This is a follow-up to my last post on the proposed definition of meaningful use. It is what we will be working toward unless it is revised after the 60 day comment period.
Terms: EPs are eligible professionals and CAHs are critical access hospitals. We will just refer to eligible hospitals as hospitals.
Incentive Programs: The Medicare EHR incentive program will provide incentive payments to EPs, hospitals and CAHs that are meaningful users of certified EHR technology. And, the Medicaid EHR program will provide incentive payments to EPs and hospitals for their efforts to adopt, implement, or upgrade certified EHR technology for meaningful use in the first year of their participation in the program and for demonstrating meaningful use during each of five subsequent years.
Criteria: Proposed in three stages, each with specific objectives that EPs and hospitals must meet to demonstrate meaningful use.

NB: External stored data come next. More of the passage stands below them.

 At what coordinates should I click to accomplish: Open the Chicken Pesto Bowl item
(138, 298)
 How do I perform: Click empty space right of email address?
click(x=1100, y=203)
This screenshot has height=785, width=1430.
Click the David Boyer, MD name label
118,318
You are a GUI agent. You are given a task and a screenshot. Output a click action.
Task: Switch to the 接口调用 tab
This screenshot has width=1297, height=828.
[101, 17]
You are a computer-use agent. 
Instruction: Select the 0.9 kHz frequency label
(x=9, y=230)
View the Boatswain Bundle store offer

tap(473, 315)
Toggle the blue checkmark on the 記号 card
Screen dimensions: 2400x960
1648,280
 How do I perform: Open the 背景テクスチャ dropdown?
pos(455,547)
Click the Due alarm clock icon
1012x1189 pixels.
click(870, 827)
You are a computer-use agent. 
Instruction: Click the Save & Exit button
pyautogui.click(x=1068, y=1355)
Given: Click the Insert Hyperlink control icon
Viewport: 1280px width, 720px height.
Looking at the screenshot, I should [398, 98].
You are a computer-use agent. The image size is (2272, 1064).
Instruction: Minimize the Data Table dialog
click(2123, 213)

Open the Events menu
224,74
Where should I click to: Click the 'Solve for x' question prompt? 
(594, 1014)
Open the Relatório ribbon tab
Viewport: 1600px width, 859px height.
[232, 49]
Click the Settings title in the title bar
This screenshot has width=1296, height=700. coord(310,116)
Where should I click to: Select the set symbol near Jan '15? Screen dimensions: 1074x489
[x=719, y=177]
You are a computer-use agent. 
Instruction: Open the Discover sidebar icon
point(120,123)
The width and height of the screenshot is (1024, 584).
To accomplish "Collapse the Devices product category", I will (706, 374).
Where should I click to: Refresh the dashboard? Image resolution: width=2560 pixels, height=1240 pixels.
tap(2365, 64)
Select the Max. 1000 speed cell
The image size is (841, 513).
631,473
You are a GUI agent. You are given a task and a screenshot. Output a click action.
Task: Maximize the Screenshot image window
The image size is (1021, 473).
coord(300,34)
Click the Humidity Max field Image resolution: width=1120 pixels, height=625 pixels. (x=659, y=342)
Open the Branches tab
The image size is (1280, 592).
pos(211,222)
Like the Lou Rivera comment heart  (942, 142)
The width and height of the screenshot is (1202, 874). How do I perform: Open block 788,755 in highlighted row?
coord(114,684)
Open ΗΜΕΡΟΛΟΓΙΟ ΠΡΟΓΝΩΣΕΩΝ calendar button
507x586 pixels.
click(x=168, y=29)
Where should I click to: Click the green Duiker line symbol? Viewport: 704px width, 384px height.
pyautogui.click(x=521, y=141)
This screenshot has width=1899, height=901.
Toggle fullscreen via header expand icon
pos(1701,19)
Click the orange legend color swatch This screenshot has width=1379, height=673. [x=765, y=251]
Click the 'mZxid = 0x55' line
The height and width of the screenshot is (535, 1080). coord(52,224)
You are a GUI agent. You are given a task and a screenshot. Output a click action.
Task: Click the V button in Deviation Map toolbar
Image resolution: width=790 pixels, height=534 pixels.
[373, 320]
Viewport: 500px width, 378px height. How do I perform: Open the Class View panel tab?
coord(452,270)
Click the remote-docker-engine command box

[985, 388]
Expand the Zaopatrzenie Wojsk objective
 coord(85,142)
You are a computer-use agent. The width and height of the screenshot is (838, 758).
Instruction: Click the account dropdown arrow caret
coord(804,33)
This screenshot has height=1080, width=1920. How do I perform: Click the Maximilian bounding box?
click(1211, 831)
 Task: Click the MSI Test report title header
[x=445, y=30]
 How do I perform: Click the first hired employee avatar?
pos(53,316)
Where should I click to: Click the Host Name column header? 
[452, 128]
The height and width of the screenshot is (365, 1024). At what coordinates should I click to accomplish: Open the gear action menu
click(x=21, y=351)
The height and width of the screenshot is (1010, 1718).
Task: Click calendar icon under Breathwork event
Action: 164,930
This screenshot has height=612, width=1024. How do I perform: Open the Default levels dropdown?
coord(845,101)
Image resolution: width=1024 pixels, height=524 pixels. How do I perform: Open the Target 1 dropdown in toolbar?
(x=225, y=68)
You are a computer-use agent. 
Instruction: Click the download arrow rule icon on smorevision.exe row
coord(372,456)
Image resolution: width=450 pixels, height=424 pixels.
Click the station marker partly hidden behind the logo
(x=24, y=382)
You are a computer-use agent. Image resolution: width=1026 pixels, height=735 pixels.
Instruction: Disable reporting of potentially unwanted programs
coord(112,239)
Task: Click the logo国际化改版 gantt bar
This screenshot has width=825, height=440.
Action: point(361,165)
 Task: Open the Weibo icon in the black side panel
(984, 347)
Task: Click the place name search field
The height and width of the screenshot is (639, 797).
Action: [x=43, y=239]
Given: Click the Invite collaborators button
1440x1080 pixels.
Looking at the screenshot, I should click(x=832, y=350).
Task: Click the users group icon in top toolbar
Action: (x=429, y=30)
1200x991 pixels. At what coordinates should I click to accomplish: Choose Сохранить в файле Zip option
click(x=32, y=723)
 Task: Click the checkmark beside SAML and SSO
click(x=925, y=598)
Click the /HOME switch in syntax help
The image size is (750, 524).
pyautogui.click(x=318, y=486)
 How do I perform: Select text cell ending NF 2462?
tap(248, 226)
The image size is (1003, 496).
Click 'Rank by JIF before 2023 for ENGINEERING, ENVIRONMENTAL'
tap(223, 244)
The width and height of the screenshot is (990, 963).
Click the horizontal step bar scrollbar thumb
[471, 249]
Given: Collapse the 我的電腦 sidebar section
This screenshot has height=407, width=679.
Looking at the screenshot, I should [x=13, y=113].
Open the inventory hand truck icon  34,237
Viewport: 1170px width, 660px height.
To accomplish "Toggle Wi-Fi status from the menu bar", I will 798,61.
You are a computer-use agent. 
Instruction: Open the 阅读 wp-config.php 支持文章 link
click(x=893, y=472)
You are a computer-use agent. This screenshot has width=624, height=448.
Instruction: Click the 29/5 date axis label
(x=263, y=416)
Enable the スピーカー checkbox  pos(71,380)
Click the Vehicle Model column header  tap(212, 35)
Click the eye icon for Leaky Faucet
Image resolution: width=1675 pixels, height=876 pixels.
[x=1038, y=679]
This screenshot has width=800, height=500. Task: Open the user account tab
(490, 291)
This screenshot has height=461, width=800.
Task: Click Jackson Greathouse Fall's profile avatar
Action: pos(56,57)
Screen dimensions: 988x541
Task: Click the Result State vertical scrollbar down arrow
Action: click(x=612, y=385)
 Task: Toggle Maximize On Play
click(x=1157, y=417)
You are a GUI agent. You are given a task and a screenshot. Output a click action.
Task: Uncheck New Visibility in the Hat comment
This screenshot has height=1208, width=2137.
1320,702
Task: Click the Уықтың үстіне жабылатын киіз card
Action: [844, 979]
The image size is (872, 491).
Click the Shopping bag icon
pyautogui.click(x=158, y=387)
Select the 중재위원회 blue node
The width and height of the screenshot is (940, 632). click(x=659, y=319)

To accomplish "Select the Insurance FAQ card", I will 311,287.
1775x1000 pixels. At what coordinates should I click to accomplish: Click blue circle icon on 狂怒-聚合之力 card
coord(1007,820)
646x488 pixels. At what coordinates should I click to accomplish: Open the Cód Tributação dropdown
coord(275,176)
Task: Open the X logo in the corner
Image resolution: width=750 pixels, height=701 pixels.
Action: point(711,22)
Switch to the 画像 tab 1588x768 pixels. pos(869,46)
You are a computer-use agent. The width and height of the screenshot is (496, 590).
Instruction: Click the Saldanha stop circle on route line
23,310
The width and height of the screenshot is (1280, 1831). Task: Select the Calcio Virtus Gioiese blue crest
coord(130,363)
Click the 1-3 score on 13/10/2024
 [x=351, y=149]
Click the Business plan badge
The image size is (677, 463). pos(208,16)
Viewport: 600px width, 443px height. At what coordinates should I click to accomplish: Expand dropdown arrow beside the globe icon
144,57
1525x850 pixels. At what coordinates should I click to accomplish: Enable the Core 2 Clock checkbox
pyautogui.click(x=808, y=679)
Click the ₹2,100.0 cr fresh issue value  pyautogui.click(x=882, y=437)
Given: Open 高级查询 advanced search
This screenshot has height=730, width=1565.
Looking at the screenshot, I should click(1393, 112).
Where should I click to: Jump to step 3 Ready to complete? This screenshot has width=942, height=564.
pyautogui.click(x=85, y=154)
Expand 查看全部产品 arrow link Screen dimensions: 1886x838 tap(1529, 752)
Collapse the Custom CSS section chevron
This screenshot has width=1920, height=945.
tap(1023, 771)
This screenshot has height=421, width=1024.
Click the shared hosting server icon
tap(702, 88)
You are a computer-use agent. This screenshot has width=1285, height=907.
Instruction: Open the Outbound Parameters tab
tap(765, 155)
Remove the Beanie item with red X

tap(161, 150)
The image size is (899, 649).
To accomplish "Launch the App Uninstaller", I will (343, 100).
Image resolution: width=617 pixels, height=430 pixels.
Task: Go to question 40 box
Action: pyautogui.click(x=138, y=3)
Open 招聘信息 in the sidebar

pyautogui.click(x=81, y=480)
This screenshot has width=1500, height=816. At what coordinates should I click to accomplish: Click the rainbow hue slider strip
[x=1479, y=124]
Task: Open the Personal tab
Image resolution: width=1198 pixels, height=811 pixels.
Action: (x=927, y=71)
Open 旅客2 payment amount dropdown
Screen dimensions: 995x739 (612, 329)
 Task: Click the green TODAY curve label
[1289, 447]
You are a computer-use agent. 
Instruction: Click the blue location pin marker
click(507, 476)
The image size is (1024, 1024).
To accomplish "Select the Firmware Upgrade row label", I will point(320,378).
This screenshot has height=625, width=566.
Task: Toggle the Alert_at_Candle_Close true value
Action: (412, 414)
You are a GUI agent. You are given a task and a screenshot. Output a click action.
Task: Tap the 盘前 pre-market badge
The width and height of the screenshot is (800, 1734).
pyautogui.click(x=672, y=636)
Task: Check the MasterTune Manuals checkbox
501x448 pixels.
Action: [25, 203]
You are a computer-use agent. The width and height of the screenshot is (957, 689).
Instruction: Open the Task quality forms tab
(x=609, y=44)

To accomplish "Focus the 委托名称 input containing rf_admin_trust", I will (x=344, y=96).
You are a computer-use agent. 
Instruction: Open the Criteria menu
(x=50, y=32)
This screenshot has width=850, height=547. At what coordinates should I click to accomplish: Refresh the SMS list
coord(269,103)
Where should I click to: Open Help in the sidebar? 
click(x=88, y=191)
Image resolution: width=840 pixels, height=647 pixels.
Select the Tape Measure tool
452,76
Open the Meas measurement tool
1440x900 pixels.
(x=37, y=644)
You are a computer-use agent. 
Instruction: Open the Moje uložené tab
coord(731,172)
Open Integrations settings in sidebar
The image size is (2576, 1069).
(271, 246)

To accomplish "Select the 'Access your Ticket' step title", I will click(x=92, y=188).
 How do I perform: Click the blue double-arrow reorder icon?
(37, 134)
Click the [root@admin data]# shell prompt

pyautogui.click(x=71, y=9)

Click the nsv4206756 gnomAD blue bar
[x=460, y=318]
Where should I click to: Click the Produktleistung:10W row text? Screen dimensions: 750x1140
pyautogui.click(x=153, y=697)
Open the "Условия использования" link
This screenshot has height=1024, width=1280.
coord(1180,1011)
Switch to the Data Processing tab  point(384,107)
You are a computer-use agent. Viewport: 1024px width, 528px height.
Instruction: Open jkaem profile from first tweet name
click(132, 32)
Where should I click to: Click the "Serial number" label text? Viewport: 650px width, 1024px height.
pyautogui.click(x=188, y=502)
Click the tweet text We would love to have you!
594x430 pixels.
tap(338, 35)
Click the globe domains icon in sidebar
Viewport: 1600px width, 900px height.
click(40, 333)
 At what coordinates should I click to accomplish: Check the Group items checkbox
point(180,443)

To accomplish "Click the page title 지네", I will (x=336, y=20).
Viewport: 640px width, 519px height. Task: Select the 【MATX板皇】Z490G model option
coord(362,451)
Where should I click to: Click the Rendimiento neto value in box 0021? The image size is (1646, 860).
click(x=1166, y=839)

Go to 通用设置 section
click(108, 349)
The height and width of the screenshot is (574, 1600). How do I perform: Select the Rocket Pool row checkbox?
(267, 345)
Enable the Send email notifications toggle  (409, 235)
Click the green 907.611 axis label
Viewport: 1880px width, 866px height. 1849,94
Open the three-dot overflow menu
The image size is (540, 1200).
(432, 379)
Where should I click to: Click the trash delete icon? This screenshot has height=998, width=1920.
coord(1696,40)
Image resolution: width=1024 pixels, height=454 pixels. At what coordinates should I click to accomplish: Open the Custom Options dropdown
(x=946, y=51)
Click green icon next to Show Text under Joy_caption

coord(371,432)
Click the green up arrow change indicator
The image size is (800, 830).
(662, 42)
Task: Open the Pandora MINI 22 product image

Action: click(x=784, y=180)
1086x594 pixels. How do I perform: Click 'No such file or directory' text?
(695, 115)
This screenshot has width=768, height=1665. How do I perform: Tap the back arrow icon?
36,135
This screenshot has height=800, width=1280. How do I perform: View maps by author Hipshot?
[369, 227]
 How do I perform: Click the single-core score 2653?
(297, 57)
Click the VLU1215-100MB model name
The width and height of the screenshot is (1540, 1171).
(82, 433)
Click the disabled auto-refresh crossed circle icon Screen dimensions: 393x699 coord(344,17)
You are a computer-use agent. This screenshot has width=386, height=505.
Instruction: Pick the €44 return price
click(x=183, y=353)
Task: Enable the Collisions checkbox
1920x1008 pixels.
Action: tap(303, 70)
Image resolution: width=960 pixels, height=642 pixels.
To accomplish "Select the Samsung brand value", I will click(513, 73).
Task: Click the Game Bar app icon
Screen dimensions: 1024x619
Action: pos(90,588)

Stage 1 -electronically capturing health information in a coded format, using that information to track key clinical conditions, communicating that information for care coordination purposes and initiating the reporting of clinical quality measures and public health information. (Begins in 2001 with submission of clinical quality measures to CMS by 2012; 25 objectives/measures (including clinical quality)for EPs and 23 objectives/measures for eligible hospitals; reported by EPs and hospitals to CMS(Medicare) or to the State(Medicaid), through attestation.)
Stage 2- expands upon Stage 1 criteria in the areas of disease management, clinical decision support, medication management, support for patient access to their health information, transitions in care, quality measurement and research, and bi-directional communication with public health agencies. Criteria may be more broadly applied to both the inpatient and outpatient hospital settings by CMS.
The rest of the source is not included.